**What is needed**
All that is needed is every line of the listing below that has "screenshot".

**Data supplied**
^^^^

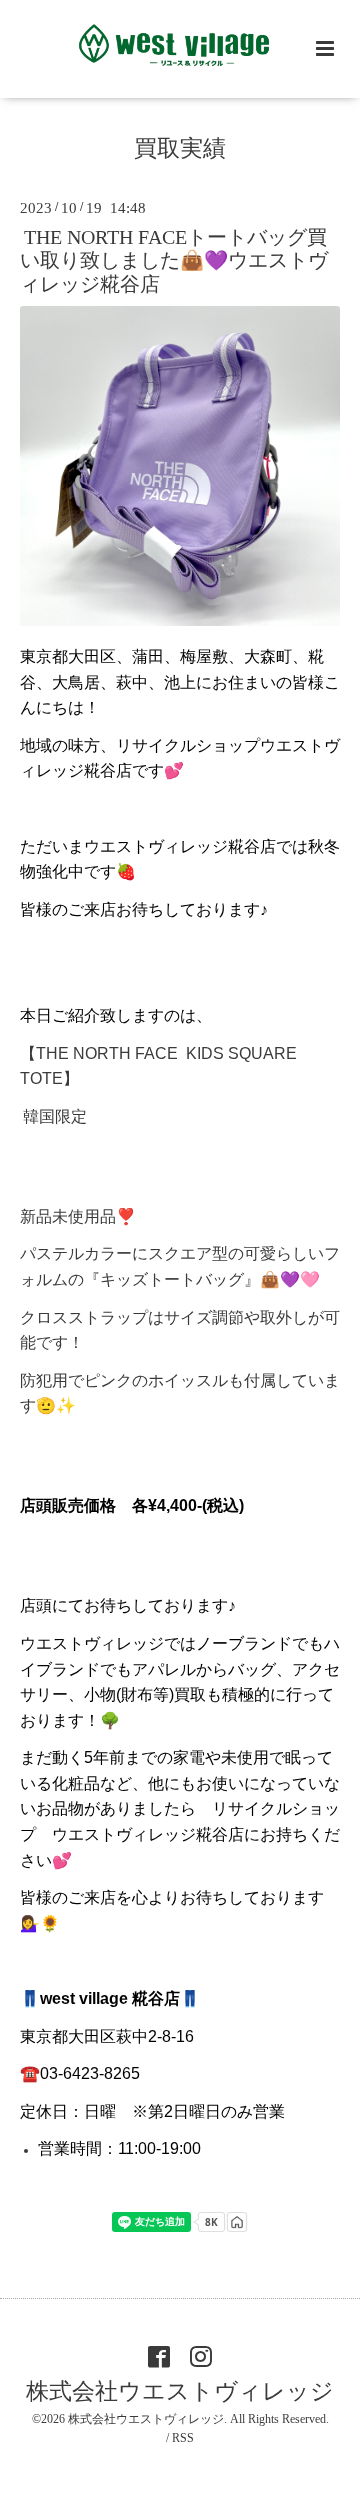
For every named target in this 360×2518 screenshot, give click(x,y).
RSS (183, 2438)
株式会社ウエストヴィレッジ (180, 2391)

^^^^

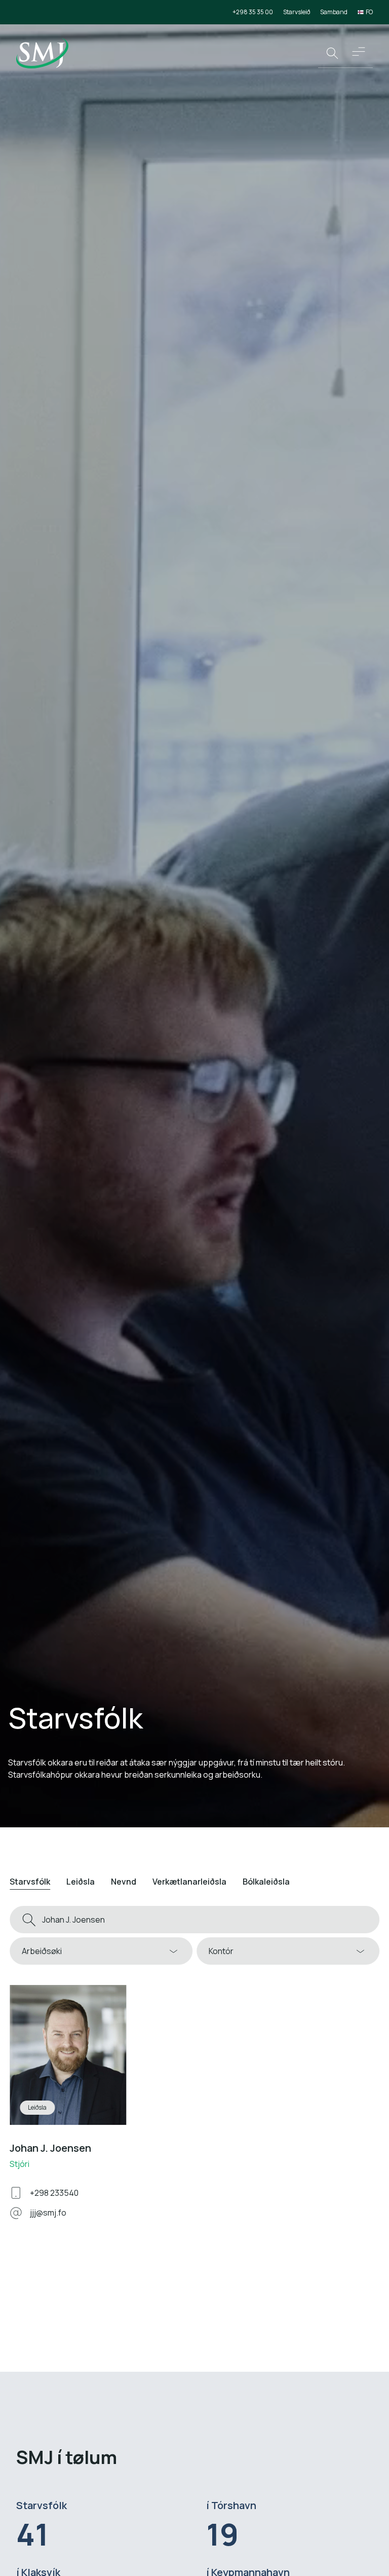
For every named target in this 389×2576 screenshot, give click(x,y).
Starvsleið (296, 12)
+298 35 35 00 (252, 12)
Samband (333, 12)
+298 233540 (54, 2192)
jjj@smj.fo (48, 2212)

^^^^

**Solution to this exercise**
For every named target in this 360×2518 screenshot, give click(x,y).
For every named target in this 389×2576 screenshot, give click(x,y).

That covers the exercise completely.